*TEXT TO READ:*
━━━
Skip to content

Configuration

ElastiService

To enable scale to 0 on any supported resource, we will need to create an ElastiService custom resource for that resource.

An ElastiService custom resource has the following structure:

elasti-service.yaml
apiVersion: elasti.truefoundry.com/v1alpha1
kind: ElastiService
metadata:
  name: <service-name> # (1)
  namespace: <service-namespace> # (2)
spec:
  service: <service-name> # (3)
  minTargetReplicas: <min-target-replicas> # (4)
  cooldownPeriod: <cooldown-period> # (5)
  scaleTargetRef:
    apiVersion: <apiVersion> # (6)
    kind: <kind> # (7)
    name: <deployment-or-rollout-or-statefulset-name> # (8)
  triggers:
    - type: <trigger-type> # (9)
      metadata:
        query: <query> # (10)
        serverAddress: <server-address> # (11)
        threshold: <threshold> # (12)
        uptimeFilter: <uptime-filter> # (13)
  autoscaler: # (14) Optional
    name: <autoscaler-object-name> # (15)
    type: <autoscaler-type> # (16)
  probeResponse: # (17) Optional
    - method: GET # (18)
      path: # (19)
        type: PathPrefix
        value: /healthz
      headers: # (20) Optional
        - name: X-Probe-Type
          value: lb
      queryParams: # (21) Optional
        - name: source
          value: healthcheck
      response:
        status: 200 # (22)
━━━
*DATA SHOWN:*
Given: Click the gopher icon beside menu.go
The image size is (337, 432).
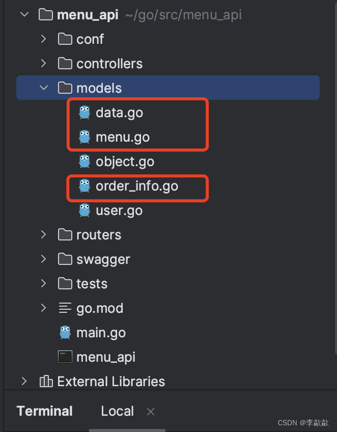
━━━
*TASK GOAL:*
Please extend the ElastiService configuration page, picking up right after its last line, "status: 200 # (22)".

*RESPONSE TO THIS TASK:*
        body: '{"ok":true}' # (23)
  enabledPeriod: # (24) Optional
    schedule: <cron-schedule> # (25)
    duration: <duration> # (26)
  1. Name of the ElastiService object. Conventionally matches the name of the Kubernetes Service you want to manage.
  2. Namespace of the Kubernetes Service to manage. The ElastiService must live in the same namespace.
  3. Name of the existing Kubernetes Service whose traffic should be intercepted while the workload is at zero replicas.
  4. Minimum number of replicas to bring up when the first request arrives. Minimum: 1.
  5. Cooldown period (in seconds) to wait after scaling up before considering scale down. Default: 900 (15 minutes) | Maximum: 604800 (7 days) | Minimum: 0 (disable cooldown).
  6. apiVersion of the scale target. Use apps/v1 for Deployment and StatefulSet, or argoproj.io/v1alpha1 for Argo Rollouts.
  7. kind of the scale target. One of Deployment, StatefulSet, or Rollout.
  8. Name of the deployment, rollout, or statefulset to scale.
  9. Trigger type. Currently only prometheus is supported.
  10. Prometheus query that decides scale-down. KubeElasti polls this metric and compares against threshold.
  11. Address of the Prometheus server (e.g. http://kube-prometheus-stack-prometheus.monitoring.svc.cluster.local:9090).
  12. Numeric threshold. If the query value is below this for the cooldown window, the workload is scaled to zero.
  13. Optional PromQL filter used to detect Prometheus uptime, defaults to container="prometheus".
  14. Optional integration with an external autoscaler. Currently only keda is wired in. KubeElasti pauses the ScaledObject while the workload is at zero so KEDA does not bring it back up.
  15. Name of the KEDA ScaledObject to pause/resume.
  16. Autoscaler type. Currently only keda is supported.
  17. Optional list of probe-response rules. Matching requests are answered directly by the resolver while the workload is scaled to zero, without triggering scale-up.
  18. Optional HTTP method to match. If omitted, any method matches.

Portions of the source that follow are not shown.